Maurizio Paniz, ex deputato, che ha difeso la maggior parte degli ex senatori che hanno presentato il ricorso, commenta così l’annullamento del taglio dei vitalizi: “è un risultato che mi ripaga dell’impegno, degli insulti e delle minacce ricevute. Non ho difeso un privilegio ma un diritto. La decisione avrà tenuto conto delle sentenze della Corte europea dei diritti dell’uomo e della Cassazione in base alla quale, di fronte a una situazione consolidata, gli interventi di riduzione degli importi devono rispondere a cinque requisiti, nessuno dei quali era stato rispettato dalla delibera.

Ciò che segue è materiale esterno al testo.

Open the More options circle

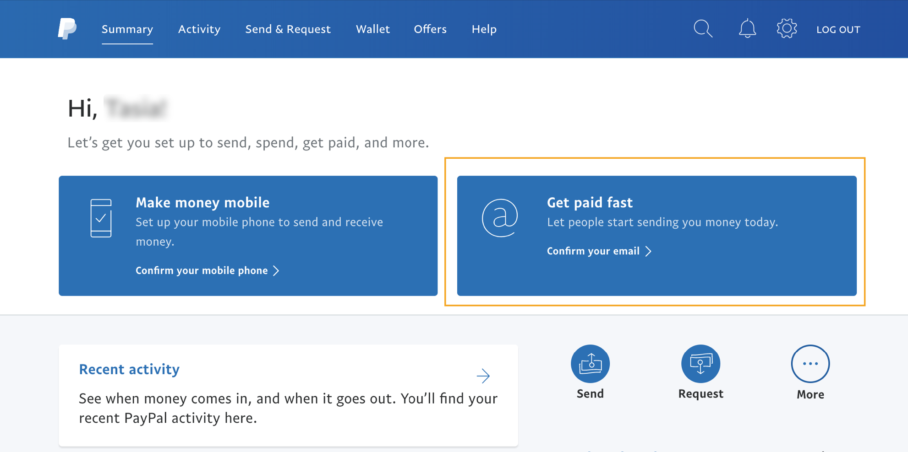(810, 364)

In primo luogo – continua l’avvocato – non deve essere retroattivo, mentre questo taglio lo era; in secondo luogo non deve avere effetti perenni, come invece li aveva la delibera; in terzo luogo non deve riguardare una sola categoria ma deve essere “erga omnes”, mentre qui si colpivano solo gli ex parlamentari; in quarto luogo deve essere ragionevole, mentre questo taglio raggiungeva l’8% degli importi; infine deve indicare dove vanno a finire i risparmi che non possono finire nel grande calderone del risparmio, e anche su questo punto la delibera era carente“.
Un ricorso contro tale sentenza è assai probabile a tal proposito, il Ministro degli Esteri, Luigi Di Maio, su Facebook scrive: “Davvero c’è ancora qualcuno che pensa ai vitalizi nonostante un’emergenza di questa portata? Senza parole. Chi pensa di gioire allora non ha capito nulla. Se ci sono interessi da tutelare sono solo quelli dei cittadini italiani che hanno sofferto per mesi gli effetti di questa pandemia. Abbiamo già abolito i vitalizi e non abbiamo alcuna intenzione di ripristinarli”.

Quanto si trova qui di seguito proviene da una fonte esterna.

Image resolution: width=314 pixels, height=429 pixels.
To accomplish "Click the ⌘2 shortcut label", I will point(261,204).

A spalleggiarlo il leader della Lega, Matteo Salvini, che intervenendo a Diritto e Rovescio su Rete 4 commenta: “Come Lega cercheremo di cambiare”. E il segretario del Partito democratico, Nicola Zingaretti non risparmiandosi parole forti: “Sui vitalizi una scelta insostenibile e sbagliata. La cassa integrazione è in ritardo e si rimettono i vitalizi. Non è la nostra Italia“.